What are the symptoms?
Symptoms of encephalopathy may include:
- Changes in sleep patterns.
- Twitching of muscles or jerking movements of hands.
- Difficulty with word-finding.
- Poor short-term memory.
- Poor concentration.
- Confusion and disorientation.
What increases your risk?
Encephalopathy is most likely to occur in people who have high blood pressure in the portal vein system (portal hypertension). But it may also occur in people who have severe acute liver damage but do not have portal hypertension.
Certain procedures (such as shunting, which redirects the flow of blood or fluid through other areas of the body) that help lower portal hypertension and prevent variceal bleeding may actually increase your risk for encephalopathy.

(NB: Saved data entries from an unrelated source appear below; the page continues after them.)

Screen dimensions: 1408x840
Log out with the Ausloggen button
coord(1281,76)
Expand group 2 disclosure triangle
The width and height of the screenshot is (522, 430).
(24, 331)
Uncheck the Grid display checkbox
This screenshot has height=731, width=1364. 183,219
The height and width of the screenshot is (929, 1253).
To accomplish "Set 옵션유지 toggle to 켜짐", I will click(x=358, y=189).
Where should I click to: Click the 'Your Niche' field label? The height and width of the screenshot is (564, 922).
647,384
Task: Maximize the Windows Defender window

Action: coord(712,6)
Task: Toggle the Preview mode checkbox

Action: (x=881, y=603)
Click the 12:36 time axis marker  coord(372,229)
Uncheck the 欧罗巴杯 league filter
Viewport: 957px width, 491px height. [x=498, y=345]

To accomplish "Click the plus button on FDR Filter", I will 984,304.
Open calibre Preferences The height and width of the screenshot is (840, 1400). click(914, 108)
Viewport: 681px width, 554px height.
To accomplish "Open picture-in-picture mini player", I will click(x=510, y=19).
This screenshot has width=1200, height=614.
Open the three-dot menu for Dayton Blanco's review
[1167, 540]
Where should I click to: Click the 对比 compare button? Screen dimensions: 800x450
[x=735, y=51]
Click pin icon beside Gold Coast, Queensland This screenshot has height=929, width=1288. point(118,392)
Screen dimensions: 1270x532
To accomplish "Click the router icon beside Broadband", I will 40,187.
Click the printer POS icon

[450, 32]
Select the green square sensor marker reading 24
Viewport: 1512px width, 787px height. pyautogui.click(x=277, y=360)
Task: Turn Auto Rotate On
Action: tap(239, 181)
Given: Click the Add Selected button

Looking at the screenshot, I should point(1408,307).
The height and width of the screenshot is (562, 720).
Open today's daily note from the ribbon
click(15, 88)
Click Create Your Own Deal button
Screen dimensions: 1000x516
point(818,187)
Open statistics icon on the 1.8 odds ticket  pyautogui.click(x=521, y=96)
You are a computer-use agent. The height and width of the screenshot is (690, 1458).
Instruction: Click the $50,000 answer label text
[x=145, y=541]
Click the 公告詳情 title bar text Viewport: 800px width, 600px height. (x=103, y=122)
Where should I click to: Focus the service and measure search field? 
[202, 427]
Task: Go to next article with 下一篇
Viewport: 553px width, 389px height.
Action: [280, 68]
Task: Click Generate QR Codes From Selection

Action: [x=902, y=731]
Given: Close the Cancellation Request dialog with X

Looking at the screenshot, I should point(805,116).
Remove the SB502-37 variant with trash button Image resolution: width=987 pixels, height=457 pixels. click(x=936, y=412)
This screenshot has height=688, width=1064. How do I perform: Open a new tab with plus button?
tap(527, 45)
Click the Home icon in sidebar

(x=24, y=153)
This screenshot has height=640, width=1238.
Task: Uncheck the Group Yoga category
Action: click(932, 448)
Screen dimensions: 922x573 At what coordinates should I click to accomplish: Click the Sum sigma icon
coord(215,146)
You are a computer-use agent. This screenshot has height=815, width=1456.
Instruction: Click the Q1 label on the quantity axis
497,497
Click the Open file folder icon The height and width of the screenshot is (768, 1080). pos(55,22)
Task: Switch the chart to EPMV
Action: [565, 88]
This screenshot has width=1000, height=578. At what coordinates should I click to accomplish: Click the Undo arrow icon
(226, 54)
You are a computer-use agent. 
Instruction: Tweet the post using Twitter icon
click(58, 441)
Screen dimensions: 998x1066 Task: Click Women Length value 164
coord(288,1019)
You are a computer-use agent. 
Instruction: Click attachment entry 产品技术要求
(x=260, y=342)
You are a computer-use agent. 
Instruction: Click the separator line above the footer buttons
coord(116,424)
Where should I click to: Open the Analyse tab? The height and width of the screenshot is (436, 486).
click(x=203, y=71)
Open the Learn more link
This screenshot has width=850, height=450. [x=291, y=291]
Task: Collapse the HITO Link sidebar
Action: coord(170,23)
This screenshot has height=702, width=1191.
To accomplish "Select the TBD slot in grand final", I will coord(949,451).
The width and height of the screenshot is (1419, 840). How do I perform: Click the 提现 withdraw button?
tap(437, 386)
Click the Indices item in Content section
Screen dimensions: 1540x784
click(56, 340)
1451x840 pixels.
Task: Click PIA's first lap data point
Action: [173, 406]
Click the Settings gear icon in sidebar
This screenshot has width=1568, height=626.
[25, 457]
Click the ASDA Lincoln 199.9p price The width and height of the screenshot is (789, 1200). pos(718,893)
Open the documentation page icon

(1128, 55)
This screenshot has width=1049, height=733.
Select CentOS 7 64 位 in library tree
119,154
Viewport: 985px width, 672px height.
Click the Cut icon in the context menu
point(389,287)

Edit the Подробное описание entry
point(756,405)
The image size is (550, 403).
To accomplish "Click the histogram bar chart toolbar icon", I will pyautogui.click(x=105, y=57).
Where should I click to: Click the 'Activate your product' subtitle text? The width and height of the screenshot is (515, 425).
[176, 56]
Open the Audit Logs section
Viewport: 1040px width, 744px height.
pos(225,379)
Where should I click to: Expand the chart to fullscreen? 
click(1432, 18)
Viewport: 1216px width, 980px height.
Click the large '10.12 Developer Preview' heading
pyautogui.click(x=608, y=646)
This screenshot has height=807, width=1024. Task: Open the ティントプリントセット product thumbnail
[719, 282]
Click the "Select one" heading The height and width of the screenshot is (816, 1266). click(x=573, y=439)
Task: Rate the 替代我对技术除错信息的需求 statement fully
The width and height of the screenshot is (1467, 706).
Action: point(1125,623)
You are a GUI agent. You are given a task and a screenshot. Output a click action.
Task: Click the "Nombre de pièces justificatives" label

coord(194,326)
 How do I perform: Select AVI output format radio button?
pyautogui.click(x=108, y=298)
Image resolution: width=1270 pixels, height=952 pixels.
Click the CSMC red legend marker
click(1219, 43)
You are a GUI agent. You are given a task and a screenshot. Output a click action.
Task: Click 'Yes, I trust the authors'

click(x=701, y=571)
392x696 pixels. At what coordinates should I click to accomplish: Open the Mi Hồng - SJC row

Many things can contribute to encephalopathy. These may include the use of sedatives, opioids, or alcohol. Other things that may increase your risk include gastrointestinal bleeding, abnormal levels of electrolytes in the blood (especially low potassium levels), the amount of protein in the diet, infection such as peritonitis, dehydration, or constipation.
How is it treated?
Most cases of encephalopathy are treated using a medicine called lactulose. This drug helps prevent the buildup of substances in the large intestine that may lead to encephalopathy. Lactulose is effective at decreasing ammonia levels in the blood and improving encephalopathy.
If you have had many cases of encephalopathy, your doctor may give you another medicine called rifaximin. This medicine may be used with lactulose to help prevent encephalopathy.